Di sektor tambang, misalnya, yang merupakan salah satu sumber daya strategis negeri ini. Alih-alih dikelola demi kepentingan rakyat, tambang justru dikuasai oleh segelintir elit oligarki. Mereka mengeruk keuntungan besar dari hasil bumi Indonesia. Sebaliknya, masyarakat sekitar tambang hanya mendapat dampak negatif seperti pencemaran lingkungan, kerusakan ekosistem dan konflik agraria yang tak kunjung usai.
Kasus pemagaran laut dan perampasan hak publik. Fenomena pemagaran laut di berbagai daerah (seperti di Tangerang, Bekasi, Jawa timur dll) semakin menunjukkan betapa negara tidak berpihak kepada rakyat. Laut, yang seharusnya menjadi milik bersama dan dapat diakses oleh siapa saja, kini dikuasai oleh segelintir pihak demi kepentingan bisnis mereka.
Pemagaran laut juga mengancam keseimbangan ekologi serta kehidupan masyarakat pesisir, khususnya para nelayan, yang sangat bergantung pada sumber daya laut.

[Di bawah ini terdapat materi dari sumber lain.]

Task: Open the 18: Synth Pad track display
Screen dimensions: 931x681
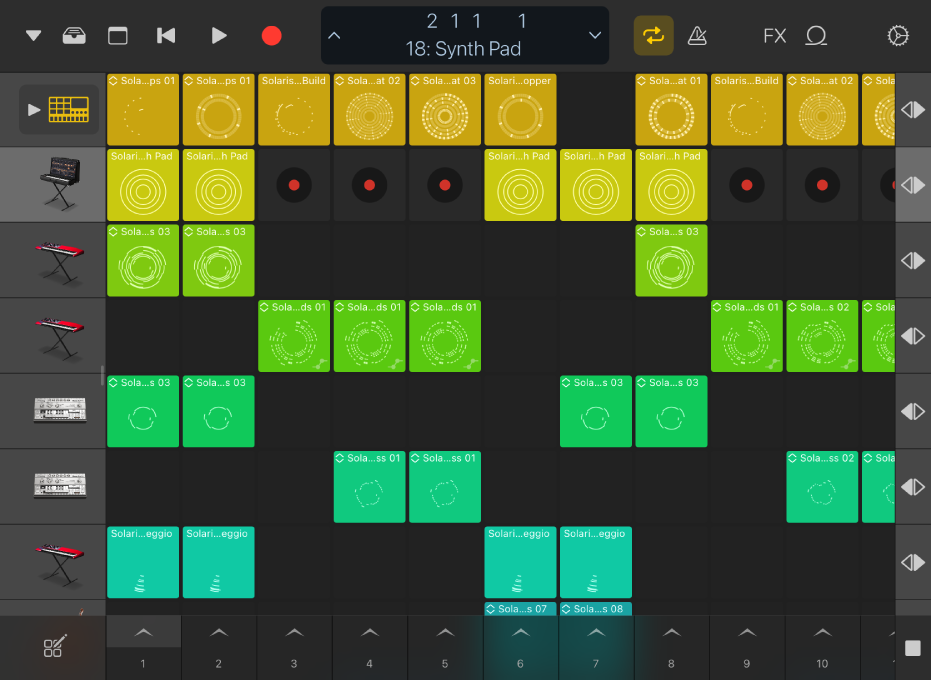Action: coord(465,47)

Kasus lainnya adalah penggusuran lahan warga secara paksa oleh oligarki. Di berbagai daerah, praktik penggusuran paksa terus terjadi. Warga yang telah tinggal di suatu wilayah selama puluhan tahun tiba-tiba harus angkat kaki tanpa ganti rugi yang layak.

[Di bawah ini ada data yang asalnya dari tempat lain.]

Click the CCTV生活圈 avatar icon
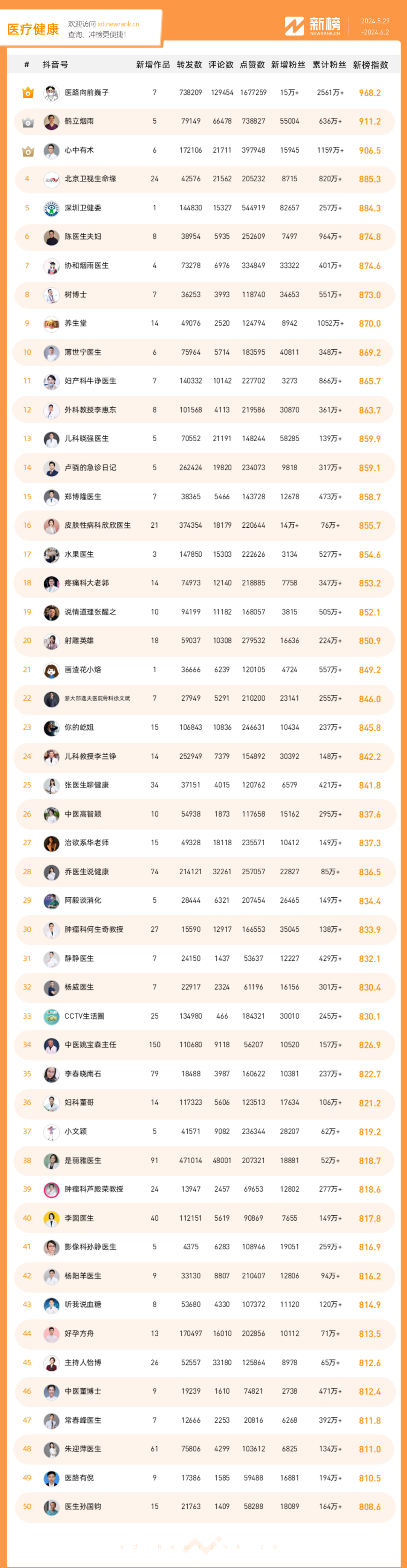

Mereka dipaksa pergi demi proyek-proyek besar yang sering hanya menguntungkan segelintir pihak. Sebagai contoh adalah kasus PIK 2 yang nyata-nyata banyak menggusur lahan warga secara paksa.

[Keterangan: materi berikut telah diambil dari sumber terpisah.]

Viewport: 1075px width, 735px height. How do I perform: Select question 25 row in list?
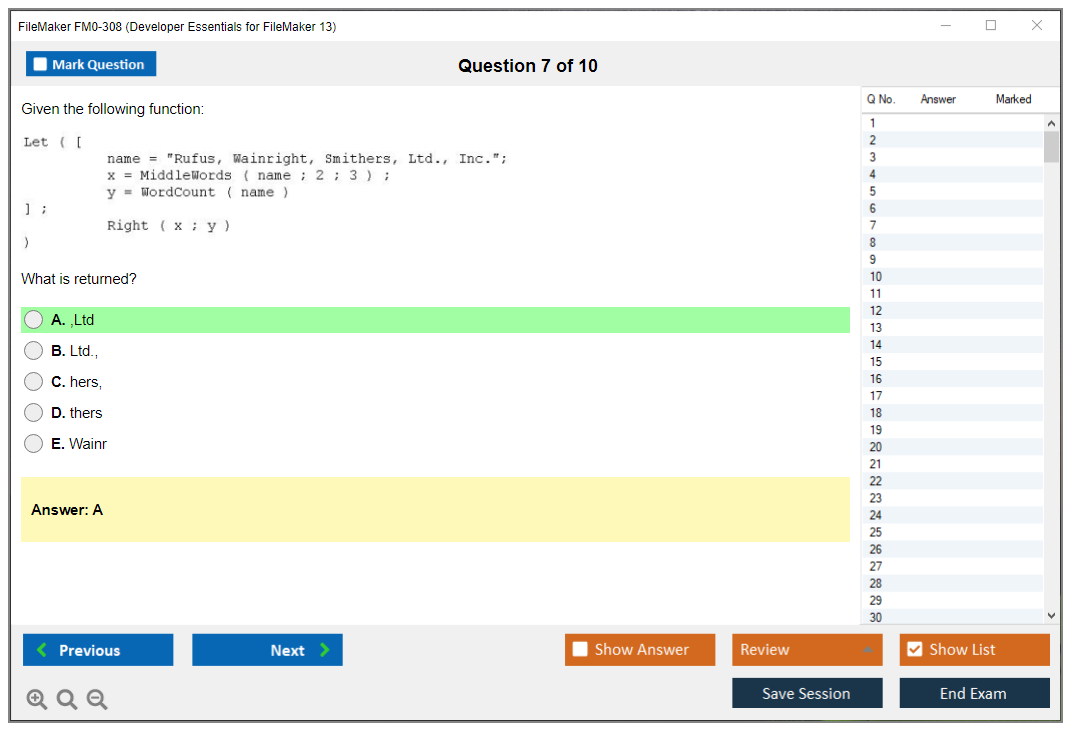tap(950, 532)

Selain terkesan membiarkan kezaliman oligarki terhadap rakyat, negara justru menjadi pelaku kezaliman itu sendiri. Contoh kecil dalam kasus mutakhir, yakni kebijakan berupa larangan menjual LPG 3 kg langsung ke pengecer. Keputusan ini langsung memicu gejolak di masyarakat. LPG 3 kg, yang selama ini menjadi kebutuhan pokok rakyat kecil, menjadi sulit diakses. Banyak warga yang kesulitan mendapatkan gas untuk kebutuhan sehari-hari. Meski pada akhirnya—setelah diprotes banyak pihak—kebijakan ini dibatalkan oleh Pemerintah, ini tetap menunjukkan ketidakpekaan Pemerintah atas kemaslahatan rakyatnya.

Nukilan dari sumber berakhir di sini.